(Collected data)
◆ ◆ ◆ ◆ ◆

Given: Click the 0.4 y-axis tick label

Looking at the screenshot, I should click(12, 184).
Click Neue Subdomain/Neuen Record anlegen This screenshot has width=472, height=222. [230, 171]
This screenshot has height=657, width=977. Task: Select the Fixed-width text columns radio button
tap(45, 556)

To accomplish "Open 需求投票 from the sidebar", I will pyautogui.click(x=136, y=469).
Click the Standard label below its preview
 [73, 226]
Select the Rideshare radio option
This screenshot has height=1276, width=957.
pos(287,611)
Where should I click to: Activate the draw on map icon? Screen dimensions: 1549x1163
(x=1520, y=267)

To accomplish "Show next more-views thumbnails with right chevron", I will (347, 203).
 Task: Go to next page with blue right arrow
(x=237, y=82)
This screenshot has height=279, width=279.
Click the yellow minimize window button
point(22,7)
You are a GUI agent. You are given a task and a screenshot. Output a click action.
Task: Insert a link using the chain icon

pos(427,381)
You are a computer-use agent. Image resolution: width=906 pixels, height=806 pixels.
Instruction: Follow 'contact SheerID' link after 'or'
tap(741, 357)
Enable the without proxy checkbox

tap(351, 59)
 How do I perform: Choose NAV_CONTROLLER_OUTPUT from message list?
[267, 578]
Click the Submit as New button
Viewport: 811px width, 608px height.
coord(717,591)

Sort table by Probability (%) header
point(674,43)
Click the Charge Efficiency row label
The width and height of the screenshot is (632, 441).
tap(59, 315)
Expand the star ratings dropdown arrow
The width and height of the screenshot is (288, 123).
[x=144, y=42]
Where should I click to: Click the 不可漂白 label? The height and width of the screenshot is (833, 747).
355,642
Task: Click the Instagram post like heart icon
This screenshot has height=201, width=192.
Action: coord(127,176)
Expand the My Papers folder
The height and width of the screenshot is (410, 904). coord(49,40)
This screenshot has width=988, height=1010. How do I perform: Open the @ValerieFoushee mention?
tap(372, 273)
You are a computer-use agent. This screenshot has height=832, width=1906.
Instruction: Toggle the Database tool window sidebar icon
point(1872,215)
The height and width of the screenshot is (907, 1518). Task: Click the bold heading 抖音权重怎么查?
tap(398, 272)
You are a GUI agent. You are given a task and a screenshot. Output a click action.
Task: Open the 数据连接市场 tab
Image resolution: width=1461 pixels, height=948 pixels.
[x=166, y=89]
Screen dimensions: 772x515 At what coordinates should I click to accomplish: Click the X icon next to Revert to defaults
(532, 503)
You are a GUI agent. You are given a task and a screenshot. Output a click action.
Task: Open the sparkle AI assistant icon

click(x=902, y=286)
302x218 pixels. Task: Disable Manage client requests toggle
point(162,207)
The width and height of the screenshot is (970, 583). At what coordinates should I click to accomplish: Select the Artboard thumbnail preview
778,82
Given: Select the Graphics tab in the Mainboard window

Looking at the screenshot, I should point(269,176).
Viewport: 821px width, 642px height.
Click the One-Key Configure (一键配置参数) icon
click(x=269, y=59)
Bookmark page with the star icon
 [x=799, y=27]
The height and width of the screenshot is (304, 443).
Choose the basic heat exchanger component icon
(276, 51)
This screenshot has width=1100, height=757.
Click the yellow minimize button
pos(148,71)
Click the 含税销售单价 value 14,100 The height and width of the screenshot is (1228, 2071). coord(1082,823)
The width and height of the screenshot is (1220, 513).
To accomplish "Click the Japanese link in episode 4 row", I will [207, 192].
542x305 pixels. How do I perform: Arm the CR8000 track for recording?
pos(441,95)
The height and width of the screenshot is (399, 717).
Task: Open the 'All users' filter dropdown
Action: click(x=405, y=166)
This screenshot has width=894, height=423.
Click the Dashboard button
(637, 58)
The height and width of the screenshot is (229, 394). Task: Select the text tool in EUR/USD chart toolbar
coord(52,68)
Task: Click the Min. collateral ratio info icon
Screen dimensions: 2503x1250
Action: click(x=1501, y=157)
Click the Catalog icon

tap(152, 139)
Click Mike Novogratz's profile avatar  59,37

◆ ◆ ◆ ◆ ◆

§ **EXERCISE GOAL**
Reproduce every one of the items above verbatim, line for line.

§ **PROBLEM SOLUTION**
Given: Click the 0.4 y-axis tick label

Looking at the screenshot, I should click(12, 184).
Click Neue Subdomain/Neuen Record anlegen This screenshot has width=472, height=222. [230, 171]
This screenshot has height=657, width=977. Task: Select the Fixed-width text columns radio button
tap(45, 556)

To accomplish "Open 需求投票 from the sidebar", I will pyautogui.click(x=136, y=469).
Click the Standard label below its preview
 [73, 226]
Select the Rideshare radio option
This screenshot has height=1276, width=957.
pos(287,611)
Where should I click to: Activate the draw on map icon? Screen dimensions: 1549x1163
(x=1520, y=267)

To accomplish "Show next more-views thumbnails with right chevron", I will (347, 203).
 Task: Go to next page with blue right arrow
(x=237, y=82)
This screenshot has height=279, width=279.
Click the yellow minimize window button
point(22,7)
You are a GUI agent. You are given a task and a screenshot. Output a click action.
Task: Insert a link using the chain icon

pos(427,381)
You are a computer-use agent. Image resolution: width=906 pixels, height=806 pixels.
Instruction: Follow 'contact SheerID' link after 'or'
tap(741, 357)
Enable the without proxy checkbox

tap(351, 59)
 How do I perform: Choose NAV_CONTROLLER_OUTPUT from message list?
[267, 578]
Click the Submit as New button
Viewport: 811px width, 608px height.
coord(717,591)

Sort table by Probability (%) header
point(674,43)
Click the Charge Efficiency row label
The width and height of the screenshot is (632, 441).
tap(59, 315)
Expand the star ratings dropdown arrow
The width and height of the screenshot is (288, 123).
[x=144, y=42]
Where should I click to: Click the 不可漂白 label? The height and width of the screenshot is (833, 747).
355,642
Task: Click the Instagram post like heart icon
This screenshot has height=201, width=192.
Action: coord(127,176)
Expand the My Papers folder
The height and width of the screenshot is (410, 904). coord(49,40)
This screenshot has width=988, height=1010. How do I perform: Open the @ValerieFoushee mention?
tap(372, 273)
You are a computer-use agent. This screenshot has height=832, width=1906.
Instruction: Toggle the Database tool window sidebar icon
point(1872,215)
The height and width of the screenshot is (907, 1518). Task: Click the bold heading 抖音权重怎么查?
tap(398, 272)
You are a GUI agent. You are given a task and a screenshot. Output a click action.
Task: Open the 数据连接市场 tab
Image resolution: width=1461 pixels, height=948 pixels.
[x=166, y=89]
Screen dimensions: 772x515 At what coordinates should I click to accomplish: Click the X icon next to Revert to defaults
(532, 503)
You are a GUI agent. You are given a task and a screenshot. Output a click action.
Task: Open the sparkle AI assistant icon

click(x=902, y=286)
302x218 pixels. Task: Disable Manage client requests toggle
point(162,207)
The width and height of the screenshot is (970, 583). At what coordinates should I click to accomplish: Select the Artboard thumbnail preview
778,82
Given: Select the Graphics tab in the Mainboard window

Looking at the screenshot, I should point(269,176).
Viewport: 821px width, 642px height.
Click the One-Key Configure (一键配置参数) icon
click(x=269, y=59)
Bookmark page with the star icon
 [x=799, y=27]
The height and width of the screenshot is (304, 443).
Choose the basic heat exchanger component icon
(276, 51)
This screenshot has width=1100, height=757.
Click the yellow minimize button
pos(148,71)
Click the 含税销售单价 value 14,100 The height and width of the screenshot is (1228, 2071). coord(1082,823)
The width and height of the screenshot is (1220, 513).
To accomplish "Click the Japanese link in episode 4 row", I will [207, 192].
542x305 pixels. How do I perform: Arm the CR8000 track for recording?
pos(441,95)
The height and width of the screenshot is (399, 717).
Task: Open the 'All users' filter dropdown
Action: click(x=405, y=166)
This screenshot has width=894, height=423.
Click the Dashboard button
(637, 58)
The height and width of the screenshot is (229, 394). Task: Select the text tool in EUR/USD chart toolbar
coord(52,68)
Task: Click the Min. collateral ratio info icon
Screen dimensions: 2503x1250
Action: click(x=1501, y=157)
Click the Catalog icon

tap(152, 139)
Click Mike Novogratz's profile avatar  59,37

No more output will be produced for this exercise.